A organização do torneio defendeu-se com medidas rigorosas, tendo ordenado a expulsão imediata de todos os que ultrapassaram os limites do desportivismo. A decisão foi saudada por muitos, mas não deixou de levantar questões sobre até que ponto o ambiente hostil pode influenciar o rendimento dos jogadores. “Os adeptos nova-iorquinos são apaixonados, mas há limites para tudo. Vi vários colegas a serem incomodados durante a ronda. Espero que a organização continue a proteger os jogadores”, referiu um atleta do circuito PGA, abordado após o final da ronda. Clark, por seu lado, recusou comentar os incidentes, mantendo-se concentrado na luta pelo título e limitando-se a declarar: “Estou aqui para jogar o meu melhor golfe. Tudo o resto fica fora do campo.”

O desenrolar da situação faz antever novas discussões sobre a necessidade de reforçar as normas de conduta em eventos desportivos de topo, dado o crescente envolvimento – e por vezes excesso – dos adeptos. A pressão sobre Clark não deverá abrandar, mas o desportista tem agora a oportunidade de responder em campo e transformar a adversidade em motivação para cimentar o seu estatuto entre os melhores.
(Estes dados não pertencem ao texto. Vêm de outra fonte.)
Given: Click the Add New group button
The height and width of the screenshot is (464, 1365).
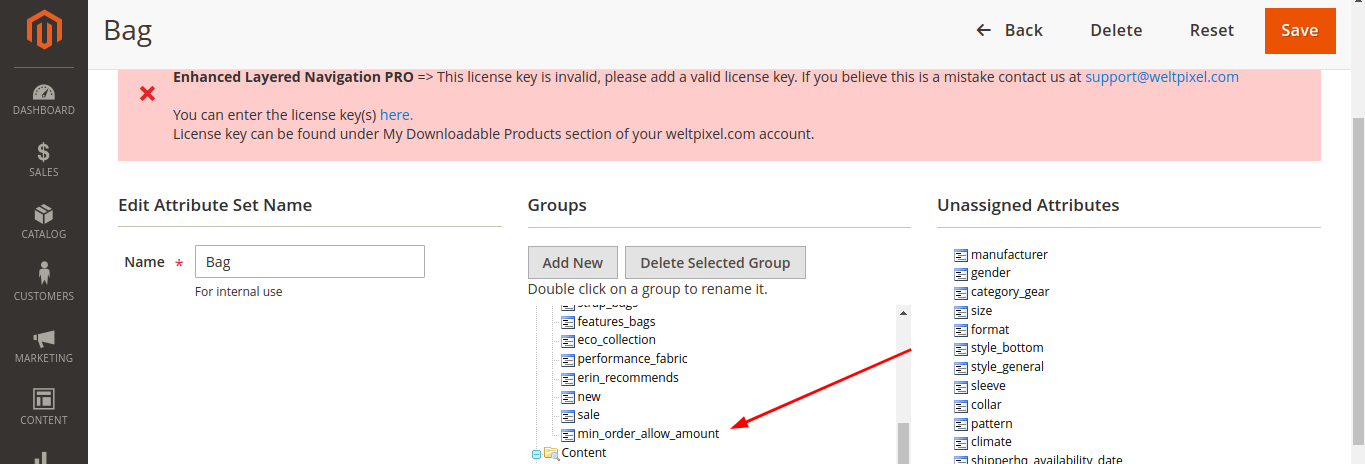Looking at the screenshot, I should [x=572, y=263].
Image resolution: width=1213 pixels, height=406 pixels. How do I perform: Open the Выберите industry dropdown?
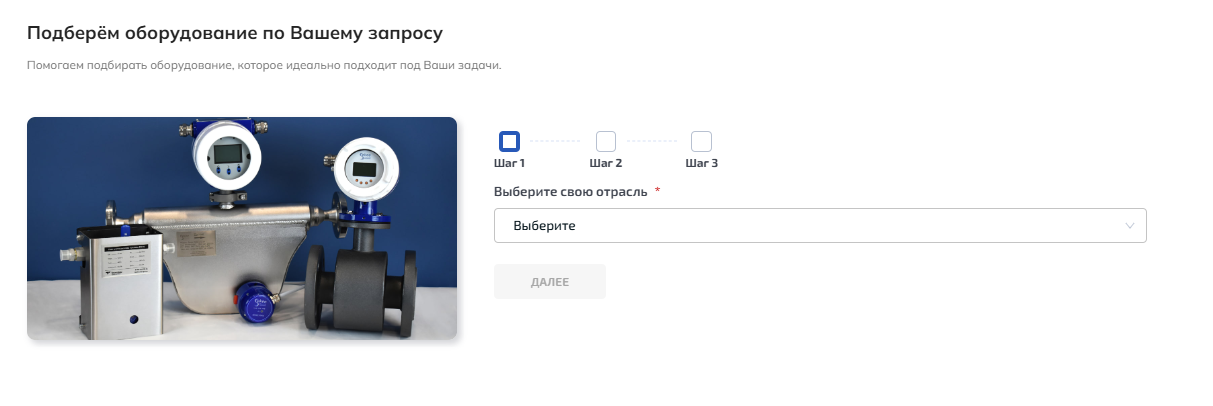(x=820, y=226)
Para Scheffler, este ambiente hostil ao adversário pode traduzir-se numa vantagem anímica, mas a história do golfe está repleta de reviravoltas em cenários imprevisíveis.
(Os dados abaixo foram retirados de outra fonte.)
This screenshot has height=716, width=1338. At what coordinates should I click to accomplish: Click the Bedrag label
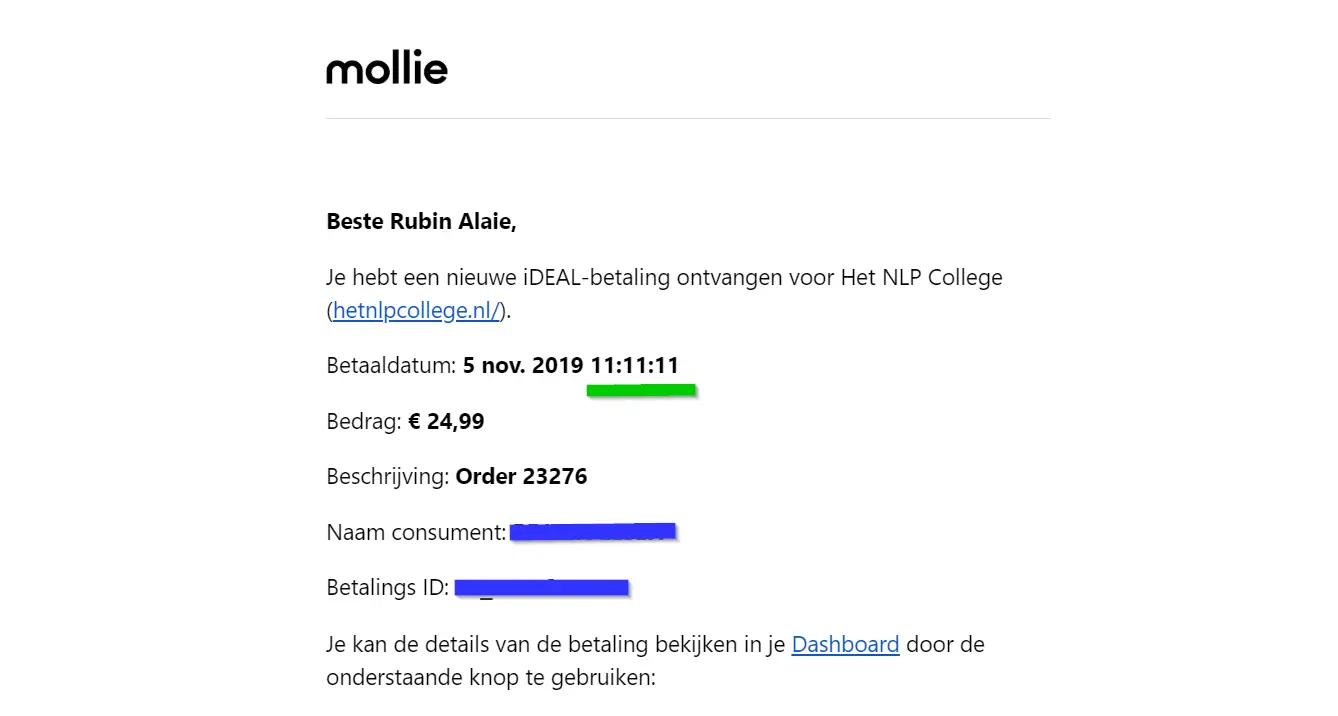364,422
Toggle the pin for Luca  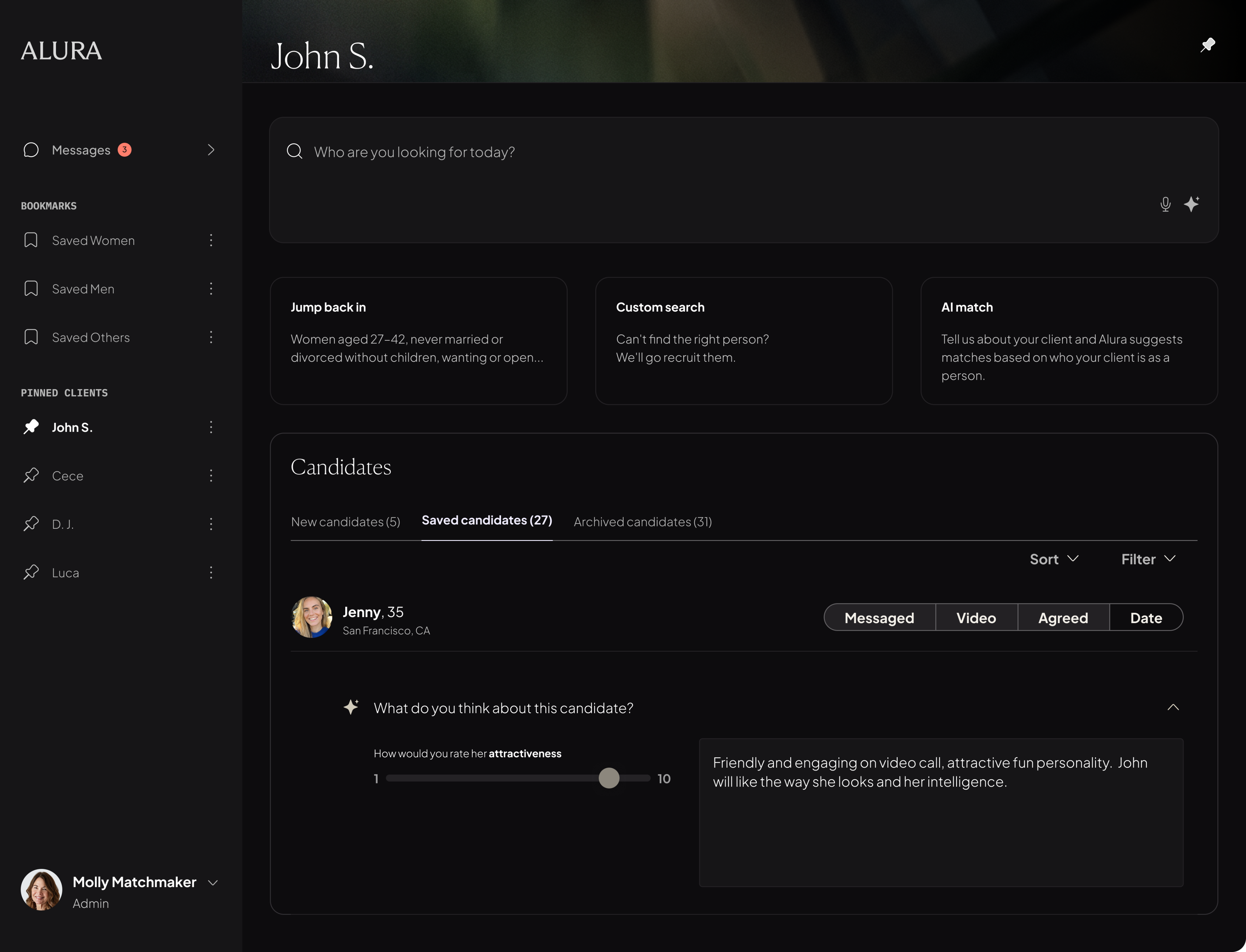(x=31, y=572)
Nos próximos dias, as atenções vão manter-se centradas em Shinnecock Hills, à medida que se analisam os impactos deste ambiente tóxico tanto para os jogadores como para a reputação do próprio torneio. A organização terá de tirar ilações e ponderar medidas adicionais para garantir que o fair-play prevalece sobre a paixão desmedida das bancadas. O que é certo é que o U.S. Open 2026 ficará para a história não só pelos feitos dentro de campo, mas também pela polémica fora dele, que promete continuar a dar que falar no universo do golfe internacional.